Und auch die DekaBank engagiert sich mit etlichen Programmen für ihre Mitarbeiter. Für Sven Hering spielt ein „vertrauensvoller und wertschätzender Dialog zwischen Führungskräften und Mitarbeitern eine zentrale Rolle.“ Außerdem versucht die DekaBank attraktive Rahmenbedingungen zu bieten, wozu Hering „leistungsgerechte Bezahlung, Karriereperspektiven für Fach- und Führungskräfte auch über Bereichsgrenzen hinweg sowie strategische Personalentwicklungsinstrumente“ zählt.

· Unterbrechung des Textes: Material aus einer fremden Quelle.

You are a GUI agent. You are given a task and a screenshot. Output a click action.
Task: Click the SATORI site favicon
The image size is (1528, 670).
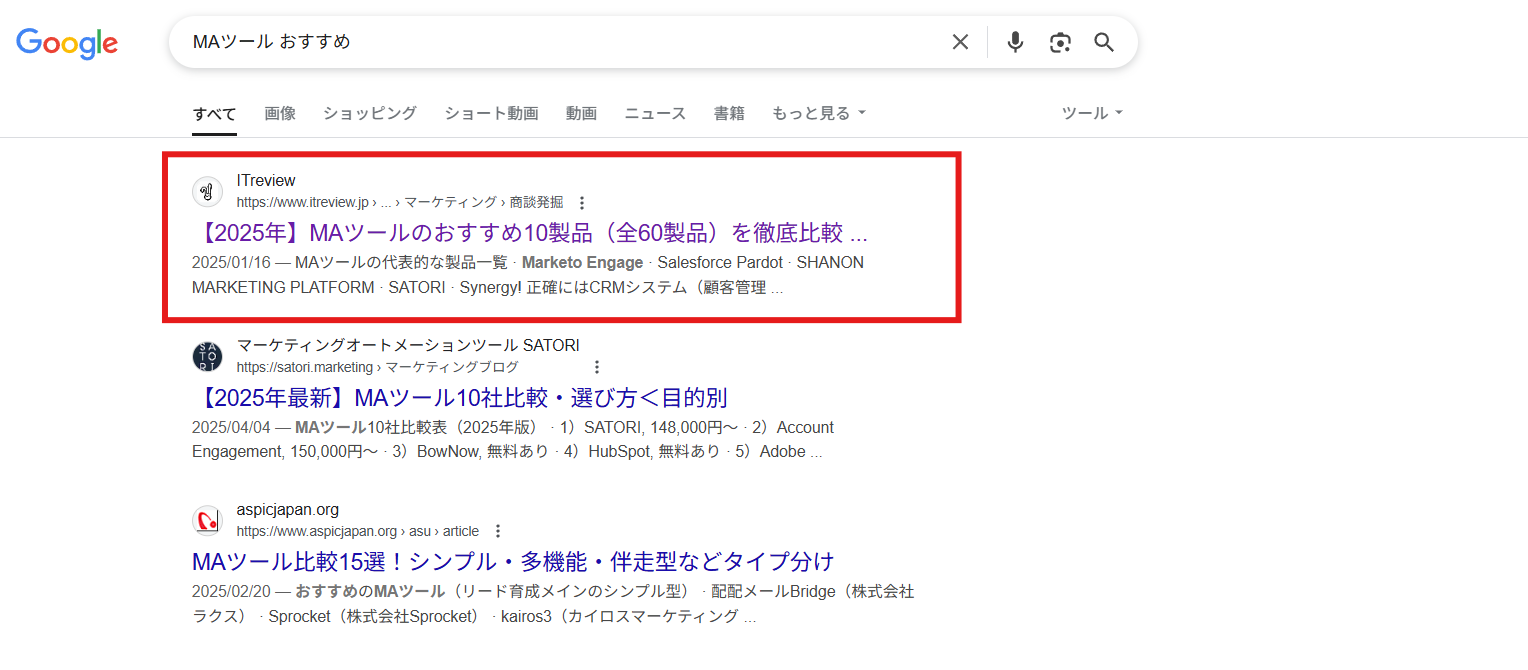pyautogui.click(x=207, y=356)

Mittels Gesundheitsmanagement und eigenem Gesundheitszentrum in unmittelbarer Büronähe sorgt sein Haus für den Erhalt der Leistungsfähigkeit der Mitarbeiter. „Ein externes Employee Assistance Programme entlastet unsere Mitarbeiter bei Alltagssorgen oder in schwierigen Lebenssituationen“, so Hering. Außerdem bietet die DekaBank zur besseren Vereinbarkeit von Beruf und Familie Teilzeitmodelle, Unterstützungsmöglichkeiten bei der Kinderbetreuung und bei der Pflege von Familienangehörigen.

Fazit

Manche der befragten Recruiter bestätigen, dass derzeit eine erhöhte Wechselbereitschaft bei Finanzexperten zu spüren ist auch wenn nicht immer klar entscheiden werden kann, ob diese nicht nur taktisch motiviert ist und die Beschäftigten auf ein Angebot ihres Arbeitgeber setzen. Aus Sicht des Arbeitgebers wie des Recruiters kommt deshalb der Mitarbeiterbindung eine wichtige Aufgabe zu. Entsprechende Programme können die Zufriedenheit der Mitarbeiter herstellen, sichern und erhöhen und damit einer Abwanderung vorbeugen. Sie können die Arbeit von Recruitern aber auch erleichtern, indem sie Kandidaten ein zusätzliches Argument zum Wechsel bieten. Wer nicht ganz zufrieden ist mit der Atmosphäre und der persönlichen Situation oder auch der Entlohnung im aktuellen Job und dann ein Angebot bekommt, das Vorteile für die persönliche Entwicklung hat, vielleicht spannendere Aufgaben und dazu noch einen Gehaltsaufschlag bietet, für den kann ein klar strukturiertes Retention-Programm beim neuen Arbeitgeber der letzte Anstoß zum Unterschreiben sein. Eine sofortige Verbesserung, gepaart mit definierten Zukunftsperspektiven und einem Arbeitgeber, der die eigene Arbeit wertschätzt wer will da nein sagen?